=== Information supplied ===
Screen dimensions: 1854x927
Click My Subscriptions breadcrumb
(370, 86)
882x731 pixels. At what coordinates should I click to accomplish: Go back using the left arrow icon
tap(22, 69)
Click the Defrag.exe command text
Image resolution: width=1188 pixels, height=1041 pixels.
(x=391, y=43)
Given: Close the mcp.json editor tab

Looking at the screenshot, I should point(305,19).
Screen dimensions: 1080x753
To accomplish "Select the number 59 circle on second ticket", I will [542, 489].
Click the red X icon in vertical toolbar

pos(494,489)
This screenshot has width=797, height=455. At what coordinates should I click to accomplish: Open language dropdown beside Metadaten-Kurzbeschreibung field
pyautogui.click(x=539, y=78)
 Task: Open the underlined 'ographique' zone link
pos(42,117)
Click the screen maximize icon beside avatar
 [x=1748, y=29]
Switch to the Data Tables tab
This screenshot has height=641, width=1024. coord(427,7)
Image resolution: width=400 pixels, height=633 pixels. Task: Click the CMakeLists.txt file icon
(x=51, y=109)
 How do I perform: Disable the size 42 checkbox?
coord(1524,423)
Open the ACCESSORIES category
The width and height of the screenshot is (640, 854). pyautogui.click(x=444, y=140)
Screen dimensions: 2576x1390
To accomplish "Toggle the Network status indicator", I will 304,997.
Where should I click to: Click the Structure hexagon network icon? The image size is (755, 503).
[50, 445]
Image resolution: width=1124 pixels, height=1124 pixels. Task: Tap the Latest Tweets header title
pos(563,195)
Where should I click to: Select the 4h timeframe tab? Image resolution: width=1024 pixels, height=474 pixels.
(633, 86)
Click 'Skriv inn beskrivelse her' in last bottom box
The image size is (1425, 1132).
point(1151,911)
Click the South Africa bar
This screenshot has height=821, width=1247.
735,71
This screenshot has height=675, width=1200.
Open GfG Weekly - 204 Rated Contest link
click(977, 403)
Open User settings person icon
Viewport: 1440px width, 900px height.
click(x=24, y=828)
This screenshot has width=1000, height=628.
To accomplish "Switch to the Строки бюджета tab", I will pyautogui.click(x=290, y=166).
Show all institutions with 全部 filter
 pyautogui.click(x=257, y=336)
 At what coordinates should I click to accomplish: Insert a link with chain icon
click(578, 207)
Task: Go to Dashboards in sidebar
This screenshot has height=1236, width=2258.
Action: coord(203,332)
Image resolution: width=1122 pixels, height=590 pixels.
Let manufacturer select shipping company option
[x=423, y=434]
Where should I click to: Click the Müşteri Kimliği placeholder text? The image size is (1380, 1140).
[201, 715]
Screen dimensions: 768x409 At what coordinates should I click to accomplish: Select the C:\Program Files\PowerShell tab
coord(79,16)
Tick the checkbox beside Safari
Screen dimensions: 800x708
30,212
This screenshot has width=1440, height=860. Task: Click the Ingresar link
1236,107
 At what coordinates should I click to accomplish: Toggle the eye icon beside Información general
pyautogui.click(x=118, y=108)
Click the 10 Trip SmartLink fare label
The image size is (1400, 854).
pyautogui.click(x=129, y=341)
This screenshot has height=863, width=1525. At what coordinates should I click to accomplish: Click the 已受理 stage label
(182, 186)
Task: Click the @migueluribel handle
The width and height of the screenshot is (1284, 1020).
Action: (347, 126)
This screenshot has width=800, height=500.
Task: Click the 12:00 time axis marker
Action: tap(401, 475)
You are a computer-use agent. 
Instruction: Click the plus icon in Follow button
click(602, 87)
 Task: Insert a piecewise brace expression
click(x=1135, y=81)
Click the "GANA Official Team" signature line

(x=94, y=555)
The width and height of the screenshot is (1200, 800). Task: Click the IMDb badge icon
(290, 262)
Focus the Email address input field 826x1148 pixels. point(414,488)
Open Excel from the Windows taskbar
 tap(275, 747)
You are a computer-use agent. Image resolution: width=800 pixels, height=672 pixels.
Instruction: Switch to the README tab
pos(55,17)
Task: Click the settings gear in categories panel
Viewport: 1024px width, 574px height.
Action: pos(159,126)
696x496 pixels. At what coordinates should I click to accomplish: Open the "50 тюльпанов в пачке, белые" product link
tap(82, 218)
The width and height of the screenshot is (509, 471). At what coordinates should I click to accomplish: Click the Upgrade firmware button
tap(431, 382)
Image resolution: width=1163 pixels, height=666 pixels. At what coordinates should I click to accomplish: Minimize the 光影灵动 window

=== Work task ===
Find how many lines in the material hold the word "computer" and state that number alone.

=== Reply to the exercise ===
2